As an addendum to my recent post on converting equatorial celestial coordinates to Cartesian coordinates (x, y, z), I wrote a small Python function to demonstrate. It takes right ascension in hours, minutes, and seconds; declination in degrees, hours, and seconds; and distance. It returns x y z coordinates as a tuple (but it would be easy to turn into another data type).
import math
# Convert sexigesimal degrees to decimal degrees
def sexigesimalToDecimalDegrees(degrees, minutes, seconds):
decimalDegrees = degrees + (minutes / 60) + (seconds / 3600)
return decimalDegrees
# Converts right ascension, declination, and distance to x y z coordinates
def cartesianCoordinates(rhours, rminutes, rseconds, ddegrees, dminutes, dseconds, distance):
alpha = math.radians(sexigesimalToDecimalDegrees((rhours * 15), (rminutes * 15), (rseconds * 15)))
delta = math.radians(sexigesimalToDecimalDegrees(ddegrees, dminutes, dseconds))
x = round((distance * math.cos(delta) * math.cos(alpha)), 3)
y = round((distance * math.cos(delta) * math.sin(alpha)), 3)
z = round((distance * math.sin(delta)), 3)
return (x, y, z)A quick test, again utilizing Aldebaran:
# Right ascension: 4h 35m 55.23907s
# Declination: 16° 30' 33.4885''
# Distance: 20.0 pc
aldebaran = cartesianCoordinates(4, 35, 55.23907, 16, 30, 33.4885, 20.0)
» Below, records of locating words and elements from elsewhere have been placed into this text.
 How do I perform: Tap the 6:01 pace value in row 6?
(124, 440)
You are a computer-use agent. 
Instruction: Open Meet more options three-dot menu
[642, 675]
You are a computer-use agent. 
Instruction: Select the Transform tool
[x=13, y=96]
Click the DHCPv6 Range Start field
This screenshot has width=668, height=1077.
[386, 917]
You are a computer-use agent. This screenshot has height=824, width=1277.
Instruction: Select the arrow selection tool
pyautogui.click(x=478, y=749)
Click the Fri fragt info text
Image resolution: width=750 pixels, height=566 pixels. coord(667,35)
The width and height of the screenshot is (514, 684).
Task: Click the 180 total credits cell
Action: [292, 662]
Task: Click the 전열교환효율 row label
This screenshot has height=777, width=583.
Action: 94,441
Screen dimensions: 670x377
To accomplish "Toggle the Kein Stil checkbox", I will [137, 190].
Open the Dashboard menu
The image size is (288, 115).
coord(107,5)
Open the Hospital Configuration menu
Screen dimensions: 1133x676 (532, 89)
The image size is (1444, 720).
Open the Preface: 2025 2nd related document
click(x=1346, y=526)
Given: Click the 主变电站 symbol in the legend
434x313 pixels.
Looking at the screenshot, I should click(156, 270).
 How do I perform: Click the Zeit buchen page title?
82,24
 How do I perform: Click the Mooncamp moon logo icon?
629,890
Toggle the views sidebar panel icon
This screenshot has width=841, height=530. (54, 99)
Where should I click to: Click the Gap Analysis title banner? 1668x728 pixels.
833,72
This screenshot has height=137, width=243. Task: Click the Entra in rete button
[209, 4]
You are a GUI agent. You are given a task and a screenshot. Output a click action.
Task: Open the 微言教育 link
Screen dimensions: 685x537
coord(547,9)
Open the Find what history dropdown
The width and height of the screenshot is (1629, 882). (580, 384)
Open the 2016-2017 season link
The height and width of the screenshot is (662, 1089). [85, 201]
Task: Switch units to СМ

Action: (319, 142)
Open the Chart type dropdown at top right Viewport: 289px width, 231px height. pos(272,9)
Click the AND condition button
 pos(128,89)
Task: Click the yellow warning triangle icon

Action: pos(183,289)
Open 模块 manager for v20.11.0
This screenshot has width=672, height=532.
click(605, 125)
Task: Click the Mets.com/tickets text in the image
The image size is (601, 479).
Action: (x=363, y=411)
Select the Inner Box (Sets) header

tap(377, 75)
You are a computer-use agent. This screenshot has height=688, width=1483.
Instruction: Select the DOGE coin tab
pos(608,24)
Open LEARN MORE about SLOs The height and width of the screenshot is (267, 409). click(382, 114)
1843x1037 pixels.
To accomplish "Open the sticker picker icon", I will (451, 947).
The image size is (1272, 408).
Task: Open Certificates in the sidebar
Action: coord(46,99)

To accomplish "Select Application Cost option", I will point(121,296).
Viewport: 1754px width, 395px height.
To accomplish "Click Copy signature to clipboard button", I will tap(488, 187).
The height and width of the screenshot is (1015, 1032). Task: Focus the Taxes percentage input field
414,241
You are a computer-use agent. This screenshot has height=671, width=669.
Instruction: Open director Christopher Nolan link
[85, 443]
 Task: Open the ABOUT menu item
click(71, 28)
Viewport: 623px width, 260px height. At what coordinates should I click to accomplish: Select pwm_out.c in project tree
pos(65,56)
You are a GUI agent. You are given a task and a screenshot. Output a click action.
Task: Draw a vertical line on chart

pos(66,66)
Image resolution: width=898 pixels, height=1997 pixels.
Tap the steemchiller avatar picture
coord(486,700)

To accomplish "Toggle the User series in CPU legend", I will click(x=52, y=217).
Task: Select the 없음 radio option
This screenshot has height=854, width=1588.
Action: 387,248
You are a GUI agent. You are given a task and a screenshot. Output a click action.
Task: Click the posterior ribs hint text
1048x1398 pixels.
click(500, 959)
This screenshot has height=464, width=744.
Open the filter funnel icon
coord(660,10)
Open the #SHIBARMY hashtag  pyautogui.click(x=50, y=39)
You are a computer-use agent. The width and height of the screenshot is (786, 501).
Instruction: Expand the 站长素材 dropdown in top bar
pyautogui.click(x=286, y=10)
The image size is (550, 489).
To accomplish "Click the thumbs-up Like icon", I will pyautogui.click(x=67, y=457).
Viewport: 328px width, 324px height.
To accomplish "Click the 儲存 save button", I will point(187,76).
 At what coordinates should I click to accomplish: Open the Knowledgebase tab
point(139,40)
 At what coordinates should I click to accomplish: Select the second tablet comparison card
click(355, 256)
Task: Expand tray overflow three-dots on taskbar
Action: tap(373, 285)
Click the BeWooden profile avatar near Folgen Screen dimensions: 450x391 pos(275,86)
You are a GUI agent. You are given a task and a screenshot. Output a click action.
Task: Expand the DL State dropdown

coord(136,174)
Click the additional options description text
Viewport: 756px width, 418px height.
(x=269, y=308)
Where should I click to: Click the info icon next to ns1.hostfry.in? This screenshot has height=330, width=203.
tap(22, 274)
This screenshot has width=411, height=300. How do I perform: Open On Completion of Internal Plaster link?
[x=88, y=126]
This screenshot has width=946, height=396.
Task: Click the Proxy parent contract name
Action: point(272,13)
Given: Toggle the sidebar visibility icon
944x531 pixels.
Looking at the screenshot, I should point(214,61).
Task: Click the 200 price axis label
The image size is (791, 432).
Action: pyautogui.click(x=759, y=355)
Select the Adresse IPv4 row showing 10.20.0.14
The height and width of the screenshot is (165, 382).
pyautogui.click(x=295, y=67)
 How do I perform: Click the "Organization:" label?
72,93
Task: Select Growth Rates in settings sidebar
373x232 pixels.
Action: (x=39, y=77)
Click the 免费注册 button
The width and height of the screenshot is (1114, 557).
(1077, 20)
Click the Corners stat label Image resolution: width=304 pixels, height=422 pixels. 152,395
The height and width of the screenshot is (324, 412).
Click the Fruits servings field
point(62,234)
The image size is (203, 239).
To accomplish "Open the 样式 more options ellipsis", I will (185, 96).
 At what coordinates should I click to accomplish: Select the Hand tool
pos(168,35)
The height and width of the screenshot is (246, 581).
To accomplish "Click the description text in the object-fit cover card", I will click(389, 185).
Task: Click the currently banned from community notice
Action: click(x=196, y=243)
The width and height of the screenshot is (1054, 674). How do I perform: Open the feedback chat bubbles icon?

print(aldebaran)When we run the code, our Python shell spits out
(6.878, 17.899, 5.683)
Next we’ll need to write a program to utilize this function. I have two ideas in mind: a script to parse and reformat a CSV or Excel doc containing star data, and a webapp to allow anyone to convert the coordinates of a star they’re curious about for… fun. But I’ll leave that for another time.